### What you have to do
Rewrite the stretch from the start of the items through the line containing "Action: [x=1265, y=189]", switching "Canvas" to "Drawing" and leaving everything else unchanged. Leave the pictures out of your answer.

### Supplied data
--

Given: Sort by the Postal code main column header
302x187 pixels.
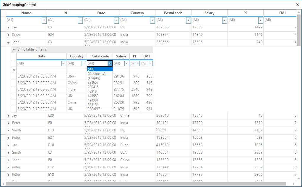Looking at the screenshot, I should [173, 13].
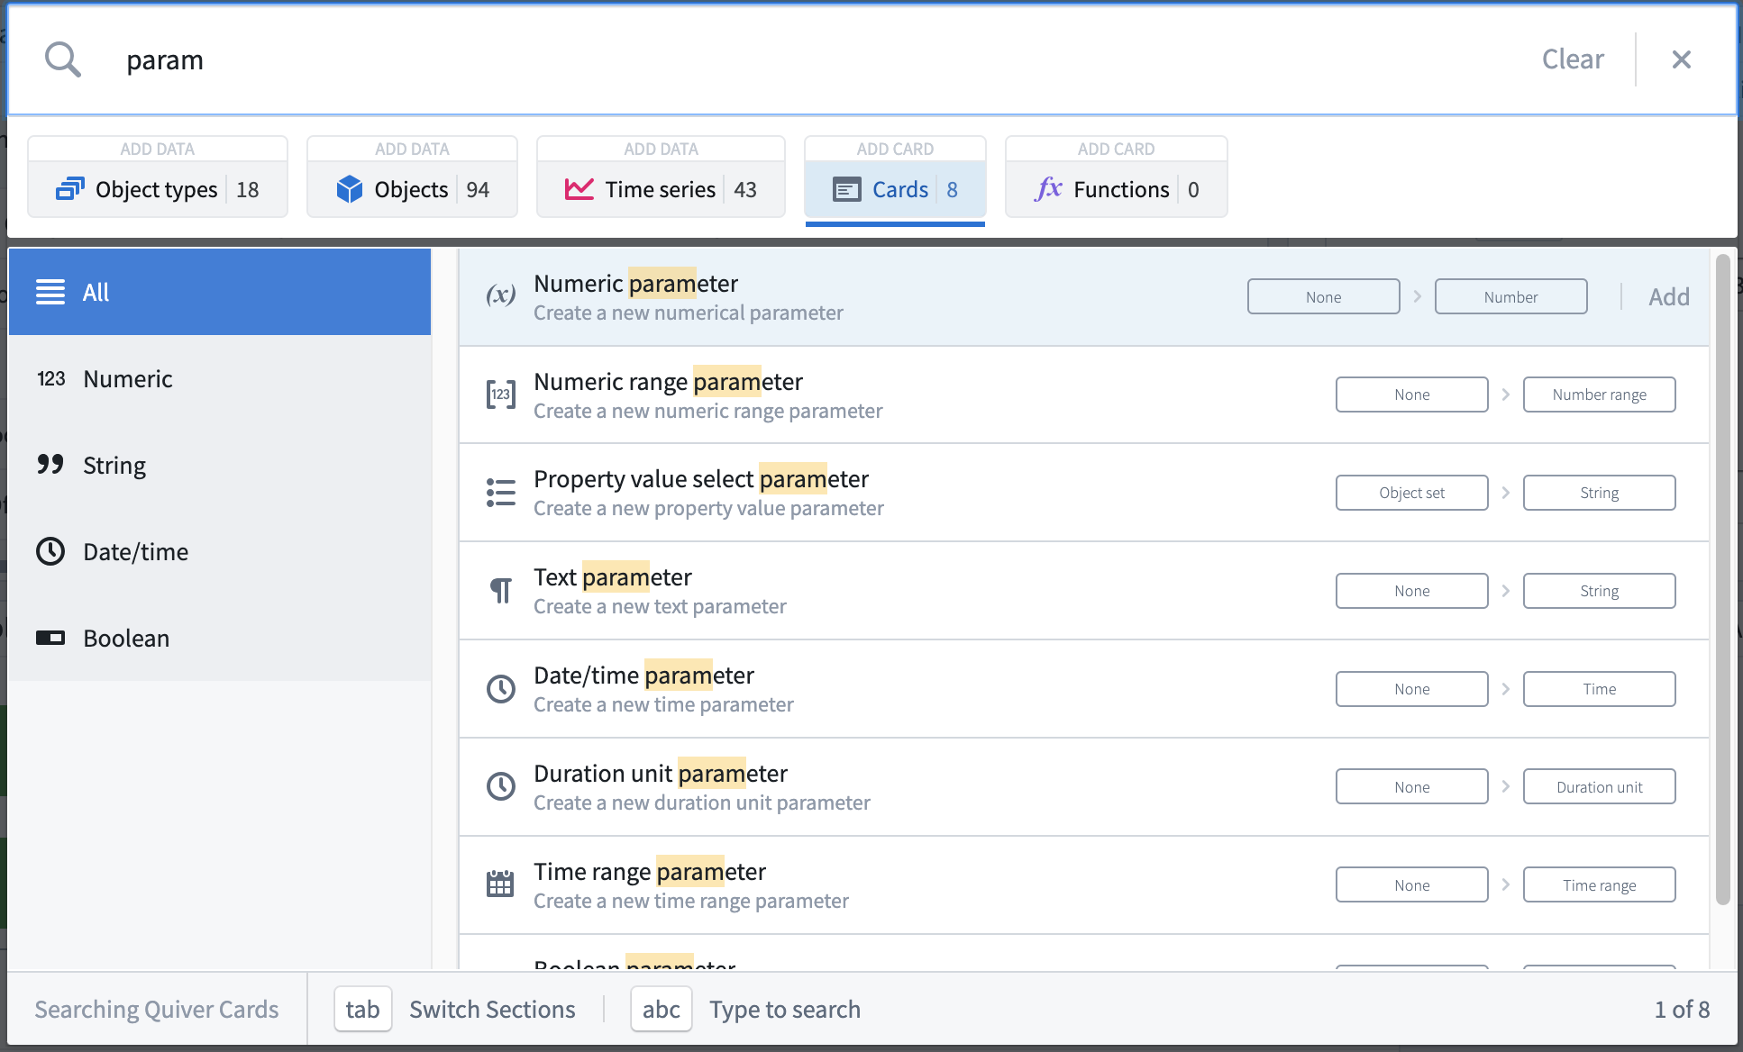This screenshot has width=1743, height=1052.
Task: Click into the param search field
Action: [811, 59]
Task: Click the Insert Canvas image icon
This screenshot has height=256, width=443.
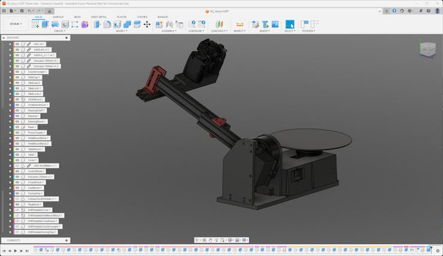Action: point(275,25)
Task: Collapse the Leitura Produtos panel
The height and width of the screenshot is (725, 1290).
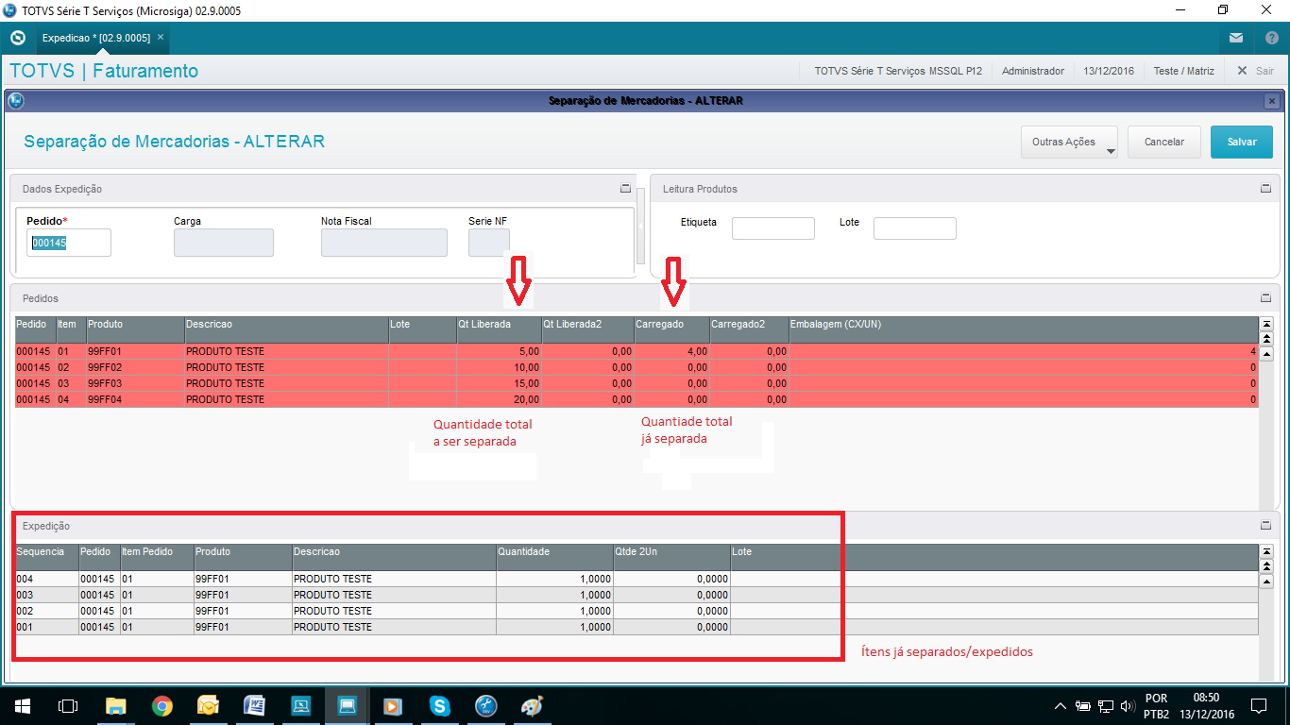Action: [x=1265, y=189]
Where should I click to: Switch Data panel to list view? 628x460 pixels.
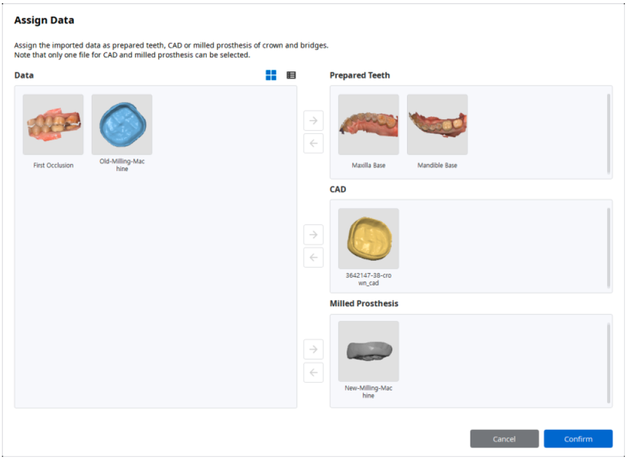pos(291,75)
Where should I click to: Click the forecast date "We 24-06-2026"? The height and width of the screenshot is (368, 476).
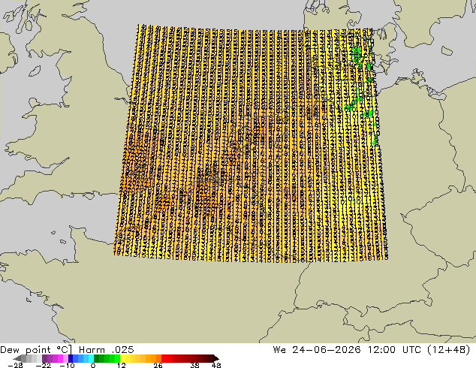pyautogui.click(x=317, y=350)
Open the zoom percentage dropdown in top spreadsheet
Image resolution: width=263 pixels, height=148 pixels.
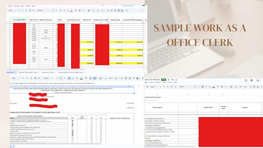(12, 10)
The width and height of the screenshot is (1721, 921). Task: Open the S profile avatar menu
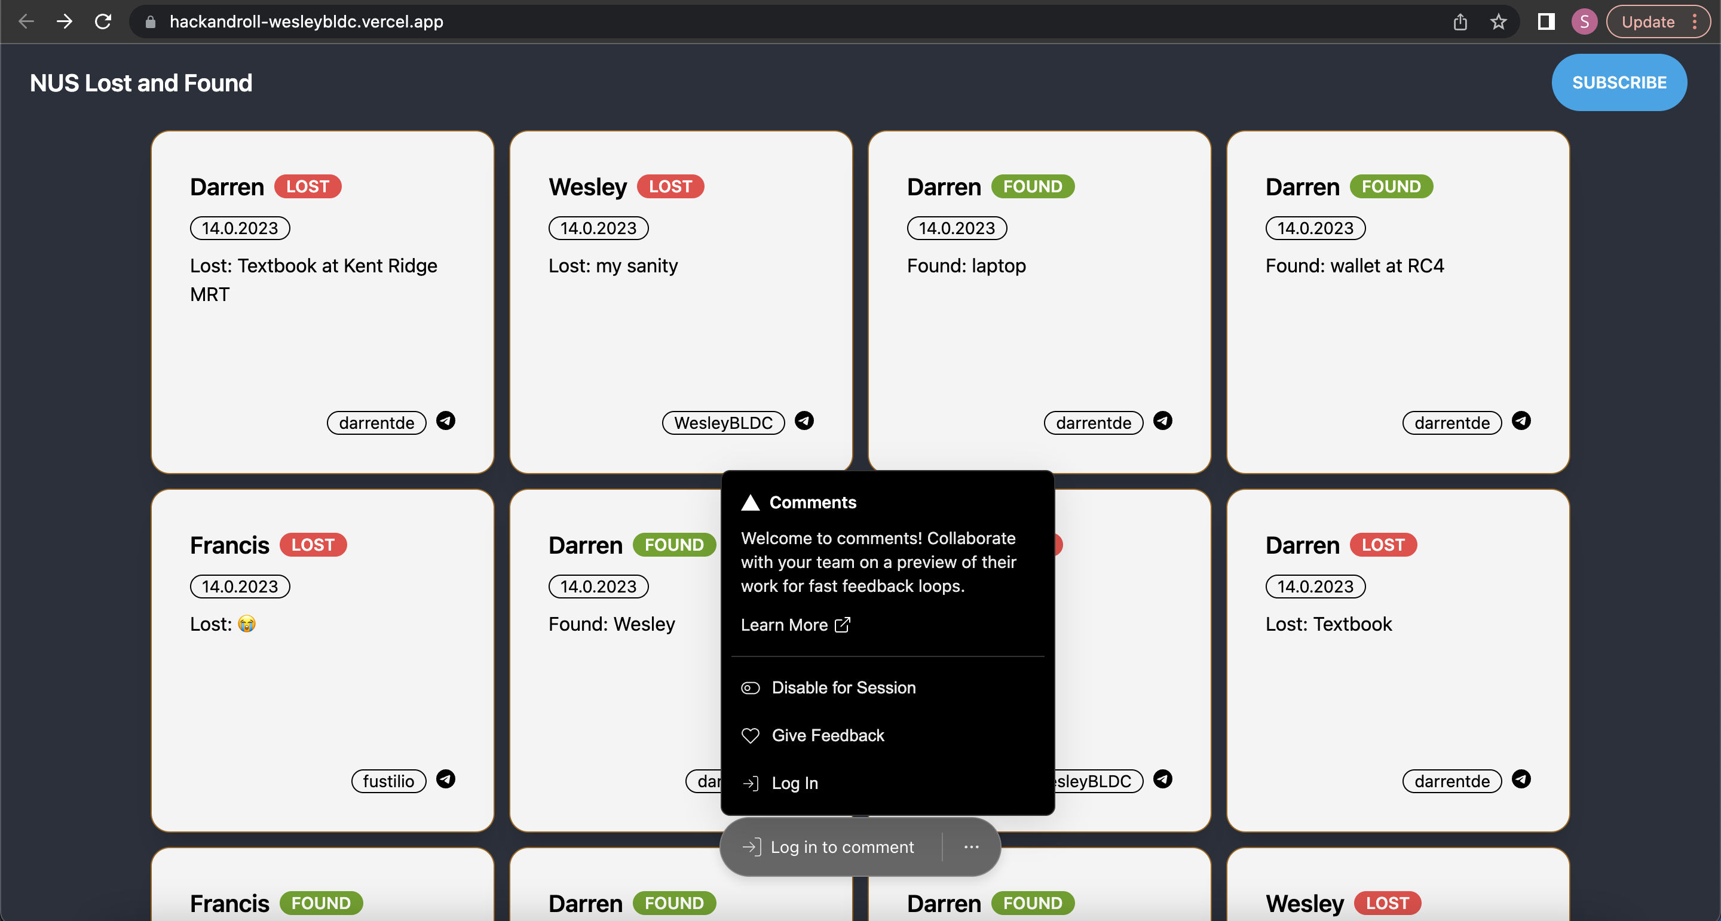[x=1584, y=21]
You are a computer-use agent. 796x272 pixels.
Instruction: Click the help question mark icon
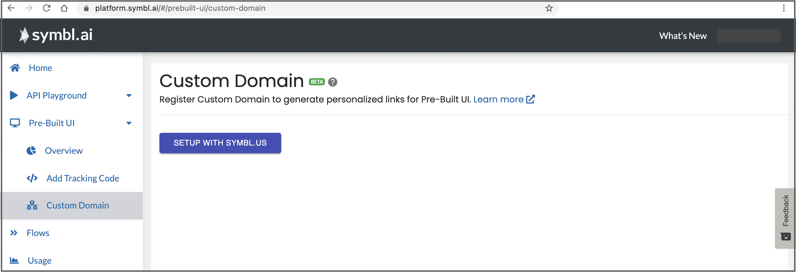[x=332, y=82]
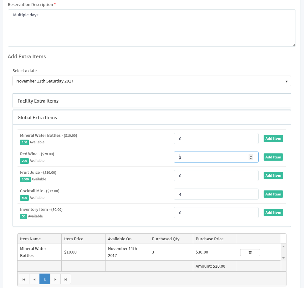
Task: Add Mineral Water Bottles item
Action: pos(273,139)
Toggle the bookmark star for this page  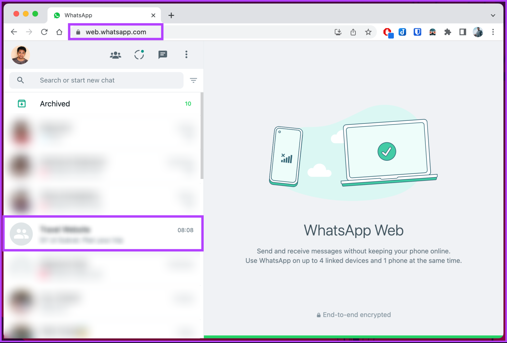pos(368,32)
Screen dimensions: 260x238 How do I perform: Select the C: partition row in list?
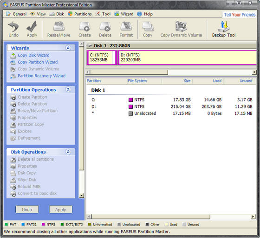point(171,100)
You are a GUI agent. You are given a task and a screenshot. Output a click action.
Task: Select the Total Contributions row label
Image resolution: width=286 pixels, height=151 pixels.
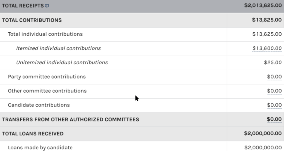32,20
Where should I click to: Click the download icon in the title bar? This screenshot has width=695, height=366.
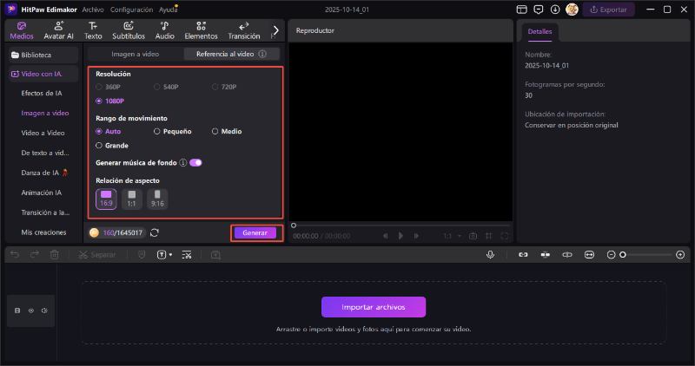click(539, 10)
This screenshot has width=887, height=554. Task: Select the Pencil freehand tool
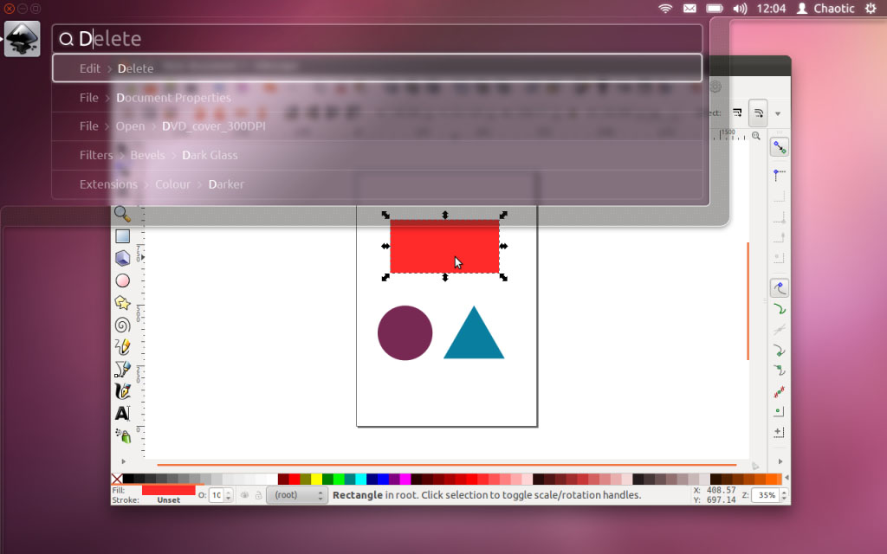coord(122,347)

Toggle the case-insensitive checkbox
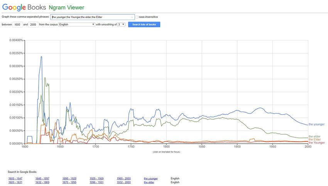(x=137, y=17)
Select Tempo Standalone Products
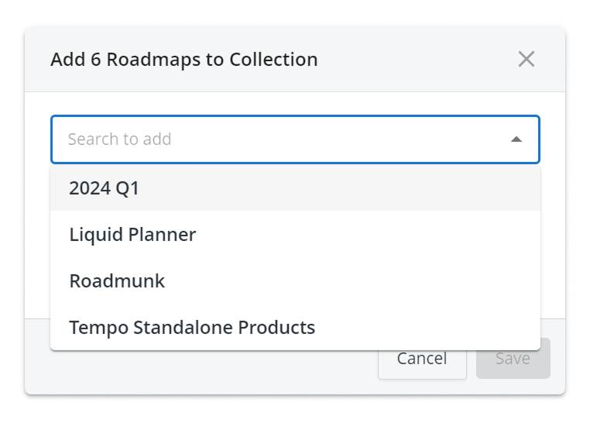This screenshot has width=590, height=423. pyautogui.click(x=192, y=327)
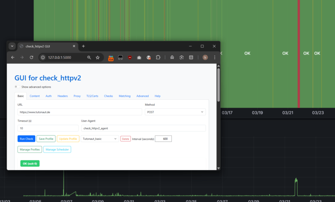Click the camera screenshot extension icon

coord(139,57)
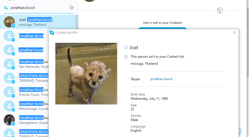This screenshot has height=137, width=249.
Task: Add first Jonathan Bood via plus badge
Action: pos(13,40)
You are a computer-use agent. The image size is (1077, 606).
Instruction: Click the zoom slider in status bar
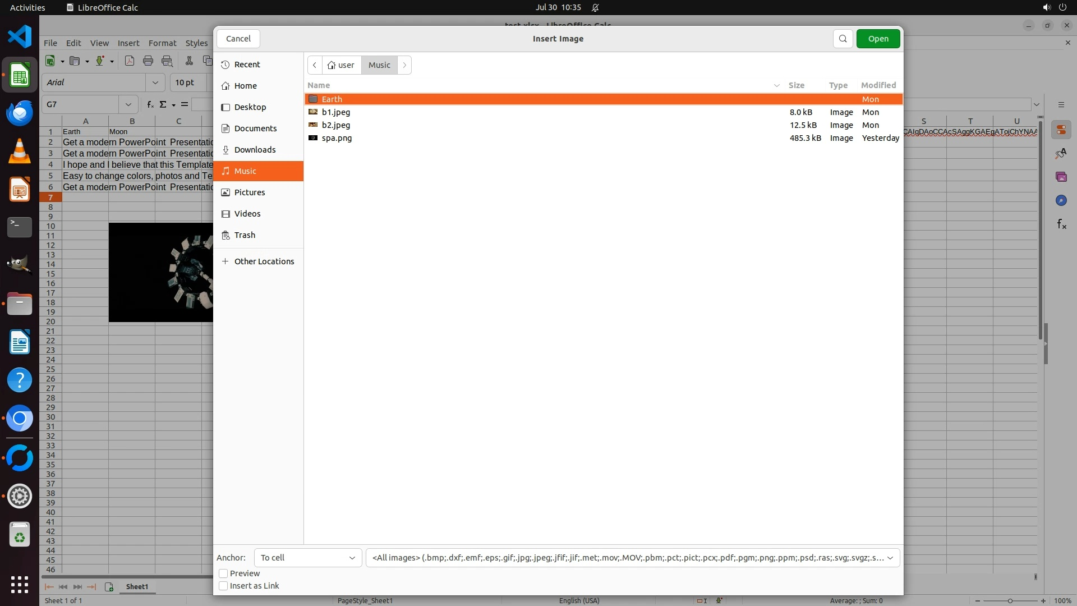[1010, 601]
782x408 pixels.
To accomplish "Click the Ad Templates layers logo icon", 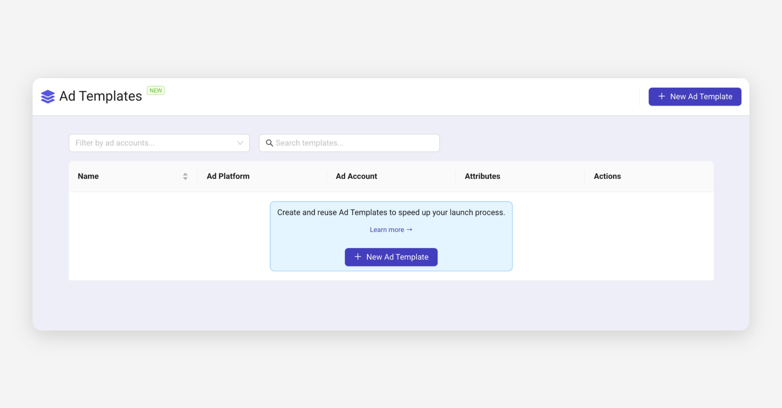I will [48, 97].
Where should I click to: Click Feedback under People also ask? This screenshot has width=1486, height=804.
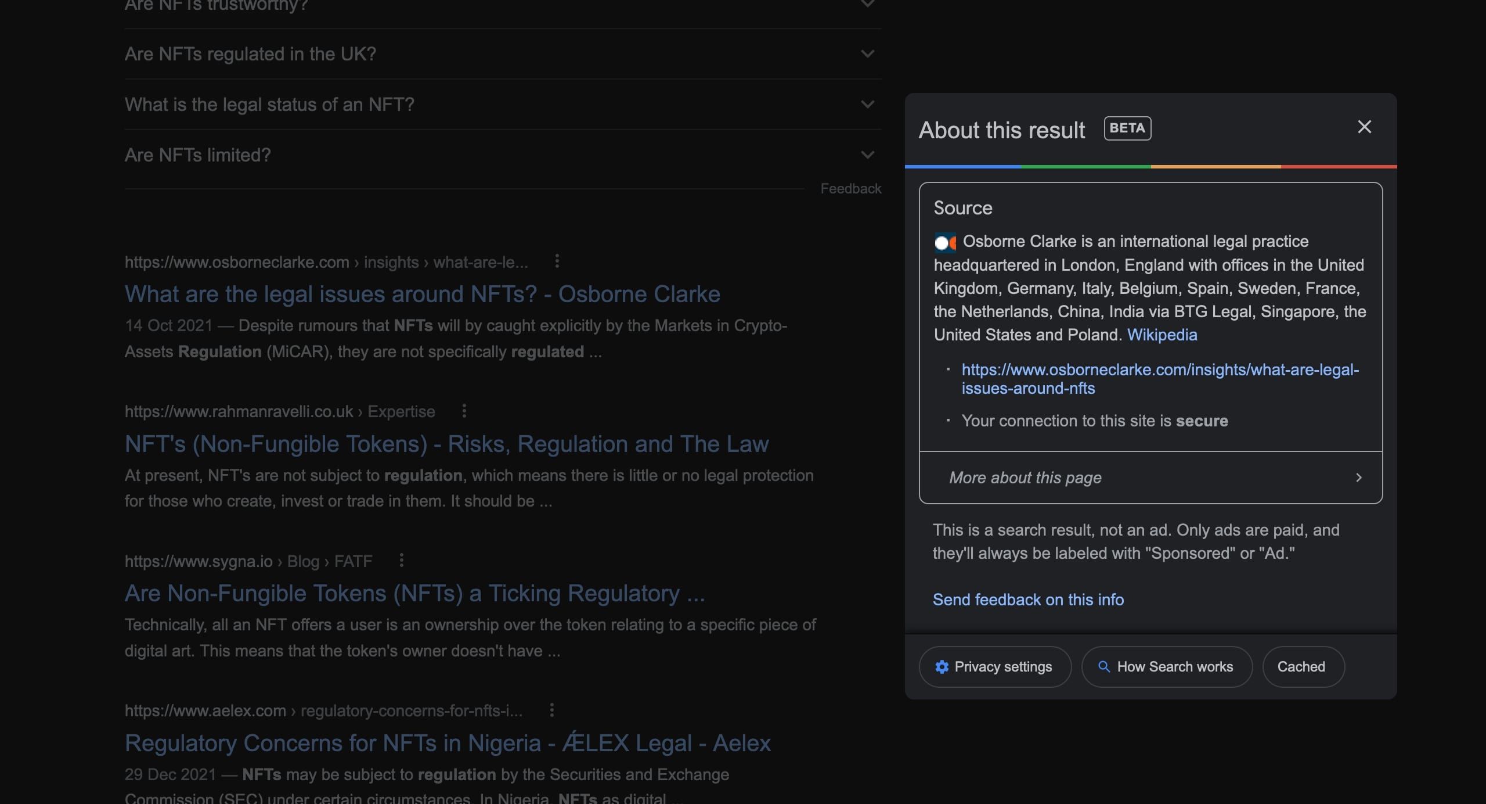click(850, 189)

--

### Result for this task
Given: Sort by the Postal code main column header
302x187 pixels.
Looking at the screenshot, I should [173, 13].
This screenshot has width=1743, height=1052.
Task: Click into the param search field
Action: [811, 59]
Task: Click the Insert Drawing image icon
This screenshot has height=256, width=443.
Action: point(275,25)
Task: Collapse the Leitura Produtos panel
The height and width of the screenshot is (725, 1290).
Action: [x=1265, y=189]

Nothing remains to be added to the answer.